» **THINGS TO DO**
a – Reproduce the stretch of the article on São Paulo's bus system from "It’s a warm" through "train on tires.", swapping "Rebouças Avenue" for "Paulista Avenue".
b – Proceed with the article on São Paulo's bus system, continuing it from its final sentence.

» **EXCERPT PROVIDED**
————

How to Keep 18 Million People Moving

São Paulo operates the world’s most complex bus system

11 min read
How to Keep 18 Million People Moving
Photo: JulIo BIttencourt

It’s a warm Tuesday night in São Paulo, and as on most nights during rush hour here, a swarm of cars clogs every centimeter of Rebouças Avenue, slowing traffic to a crawl. But inside bus 7598, Carlos Soares holds on firmly to keep his balance as the jolting vehicle whizzes past the congestion. The bus he’s on is one of thousands in this city that run in special lanes that cars are forbidden to use. Convoying one after the other, the buses form a kind of virtual train on tires.

“Look at their faces,” says Soares, a 20-year-old video producer, pointing at the drivers stuck nearby. “They’re mad because the buses took one of their lanes. But for us on the bus—we love it.”

For the past five decades, congestion has gotten steadily worse in this Brazilian megacity, South America’s largest, with 18.3 million people scattered throughout its metropolitan area. Although Brazil may be better known for the vibrant beaches of Rio de Janeiro or the lush, green Amazon forest, São Paulo is this country’s economic locomotive. So plenty of people have thought long and hard about how to keep the city moving—literally. More subway and commuter rail lines are on the way, but they are coming slowly and at great expense. Seeking alternatives, transportation experts here turned to an option that was already on the streets: the bus.

With 26 391 buses, 1908 lines, 34 transfer stations, and 146.5 kilometers of dedicated busways, São Paulo operates what is currently the world’s most complex bus system. Extending from bustling downtown avenues to narrow neighborhood streets, this sprawling network of lines is the basis of public transportation here. One in every five paulistanos —as residents of São Paulo are called—hops on a bus every day to go to work, school, or other destinations. Daily bus rider­ship in the metropolitan area is some 10.5 million passengers. With such people-moving capacity, the entire population of Belgium could ride on São Paulo’s buses over the course of a single day.

In a transportation world that has dreamed up such systems as maglev bullet trains and “smart roads” capable of guiding vehicles, bus-based mass transit may appear quite low-tech. But in São Paulo the buses themselves are only the most visible part of a vast operation that relies on a number of advanced technologies: computer simulations help plan the bus network, GPS monitoring keeps track of the fleet, and electronic payment streamlines fare collection. And in an experiment to reduce pollutant emissions, later this year São Paulo will test a small number of hydrogen-fuel-cell buses on one of the city’s busiest busways.

None of this technology would be of much use without experienced bus engineers, of whom São Paulo has plenty. Over the years this cadre of bus pros has been disseminating its expertise throughout Brazil and beyond. As Pedro Szasz, a consultant in São Paulo and one of the world’s top public transportation experts, puts it, “Brazilians are good at soccer, samba, and bus systems.”

Other cities have taken notice. Committees from all corners of the globe descend on São Paulo every year to see how folks here run their buses ( ônibus, in Portuguese). São Paulo, after all, is hardly the only megacity facing megatraffic problems. Los Angeles, Mexico City, and Shanghai are but a few. The waste in time and fuel is enormous. According to the Texas Transportation Institute, in College Station, traffic congestion in 85 U.S. urban areas cost the nation more than US $63 billion in 2003. The International Association of Public Transport, in Brussels, puts such costs for 15 European countries at 120 billion per year.

————

» **DATA SHOWN**
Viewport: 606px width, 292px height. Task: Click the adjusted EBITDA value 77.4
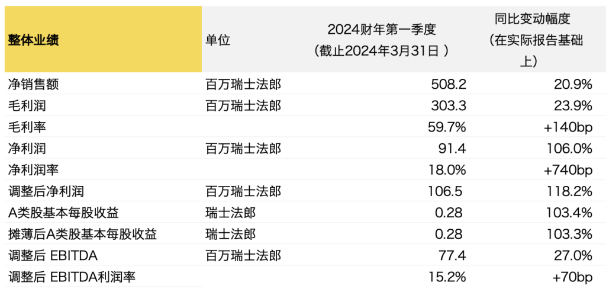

————

» **RESPONSES TO THE EXERCISE**
a –
It’s a warm Tuesday night in São Paulo, and as on most nights during rush hour here, a swarm of cars clogs every centimeter of Paulista Avenue, slowing traffic to a crawl. But inside bus 7598, Carlos Soares holds on firmly to keep his balance as the jolting vehicle whizzes past the congestion. The bus he’s on is one of thousands in this city that run in special lanes that cars are forbidden to use. Convoying one after the other, the buses form a kind of virtual train on tires.

b –
How can we prevent cities from choking themselves in traffic and pollution? Experts all agree there’s no silver bullet. Cities need a mix of mass transit systems, and designing such systems needs to be part of a broader urban development plan. With its expansive bus operation, São Paulo is showing that this transportation option has a crucial role in that mix.

The concept of a modern, high-capacity bus system is often called bus rapid transit. BRT differs from conventional bus operations in that the coaches—often newer, more comfortable vehicles—run on dedicated portions of roadways, and stations feature off-vehicle fare collection and slightly elevated platforms to speed up boarding. Proponents say BRT systems have lower construction costs, can be built in a quarter to half the time subways require, and their operating costs are almost always covered by fare collection, eliminating the need for subsidies. BRT also offers more flexibility, because routes can be adjusted as the city grows, different bus types can be deployed, and cars can be allowed to use bus lanes during weekends.

Illustration: Bryan Christie Design

Now, there’s some debate about how many people BRT—or other systems, for that matter—can transport. One way transportation experts assess a system is by measuring its maximum throughput—much as a mechanical engineer would gauge the flow of water through a pipe. In that way, a single-lane BRT line is said to transport up to 15 000 passengers per hour in one direction, or nearly seven times as many as a freeway car lane. BRT’s capacity is similar to light rail’s but smaller than that of subway systems, some of which carry more than 50 000 passengers per hour. Although it would be nice if every metropolis had ample subway service, building such infrastructure is often beyond a city’s means. Whereas construction costs for a light-rail line can run anywhere from $15 million to $25 million per kilometer and subway systems from $50 million to $200 million, BRT systems require from less than $1 million to $20 million.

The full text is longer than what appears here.